The commission stated that the move was to ascertain the actual volume of crude oil stolen by vandals and saboteurs, against recent allegations by some industry operators regarding the volume of crude theft on a daily basis.
The Governor of the Central Bank of Nigeria (CBN), Mr. Godwin Emefiele, had on Monday lamented the unprecedented rate of oil theft recorded in recent times and its debilitating effect on government revenue and accretion to reserves.
The governor’s comment came a day after THISDAY reported similar concerns expressed by the Co-founder and former Chief Executive Officer of Seplat Energy Plc, Mr. Austin Avuru, who called for a state of emergency in the Nigerian oil and gas sector.
He had revealed that up to 80 per cent of oil pumped in the country, particularly in the east, were stolen.
Avuru spoke a few days after a businessman and Chairman Heirs Holdings, Mr. Tony Elumelu, also bemoaned the worsening state of the industry, stressing that about 95 per cent of oil production does not get to the terminal.
Earlier, Aiteo Eastern Exploration and Production Company (AEEPCO), operators of the Nembe Creek Trunk Line (NCTL) pipeline, had threatened to exit the facility due to incessant vandalism, perennial sabotage and outright theft.
Nigeria has not been able to meet its quota allocated by the Organisation of Petroleum Exporting Countries (OPEC), losing close to 400,000 barrels of oil per day to lack of capacity.
Owing to these concerns in the past few days, a statement signed by the Chief Executive of the Commission, Mr. Gbenga Komolafe, disclosed the latest move to unravel the facts behind the theft, stating that the panel would carry out a forensic investigation to cover the technical and commercial operations of oil companies involved in drilling and selling of crude oil.
Komolafe stated that commission was not unaware of the, “tragedy of oil theft” which he noted has been a plague on the industry and had last year triggered an industry-wide initiative aimed at curbing it.
This, he said, was to help increase crude production levels; a development which he said followed an express presidential directive.
“Worried by incessant acts of sabotage by criminals and some unscrupulous persons within the industry, President Muhammadu Buhari had directed that all necessary mechanisms should be activated to curb oil theft in particular and immediately end other forms of economic sabotage in the oil and gas industry.
“Action on the directive commenced immediately and is on-going,” he stated.
The commission, he affirmed, thus considers worrisome, the crude loss figures recently being quoted in the media by some operators, given actions taken so far on the issue.

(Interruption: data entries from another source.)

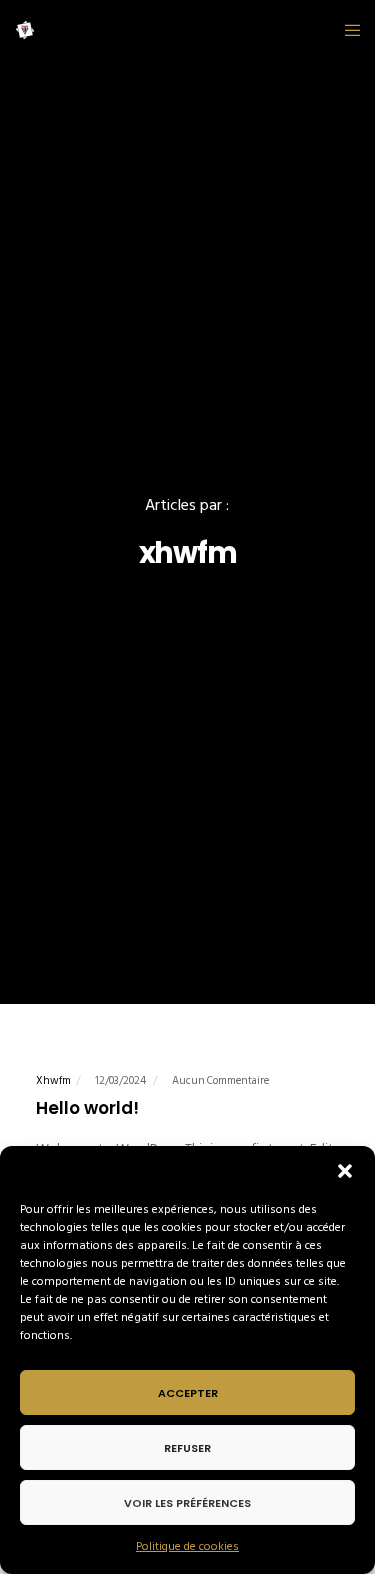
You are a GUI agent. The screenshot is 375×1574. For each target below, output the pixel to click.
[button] (345, 1171)
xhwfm (53, 1081)
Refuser (187, 1448)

To ascertain the veracity of the claims, the commission, Komolafe explained, has activated all the necessary mechanisms to get to the root of the matter and establish the actual volume of crude stolen as against the volumes claimed.
While stepping up efforts to deal with the issue of oil theft in collaboration with the military and other relevant agencies, the commission, he added, has mandated the newly constituted panel to investigate the claims regarding the volume of theft from the various oils fields.
Furthermore, part of the points of reference was for the committee to establish the actual operational capacities of the operators; to find out if the volumes being touted are actual; and if so, what additional measures need to be put in place to effectively address the issue.
“While a stakeholders’ meeting has been called to discuss the matter with a view to jointly address the situation, the commission, at a meeting of its management meeting on Monday 21, activated its technical and commercial mandate to demand for the statement of financial accounts of the operators and reservoir accounts of productive oil wells for the last two years.
“This will entail both sales audit and reservoir audit to establish correlations between their technical and commercial activities vis-a-vis the monitoring and evaluation records available to regulatory agencies,” Komolafe stated.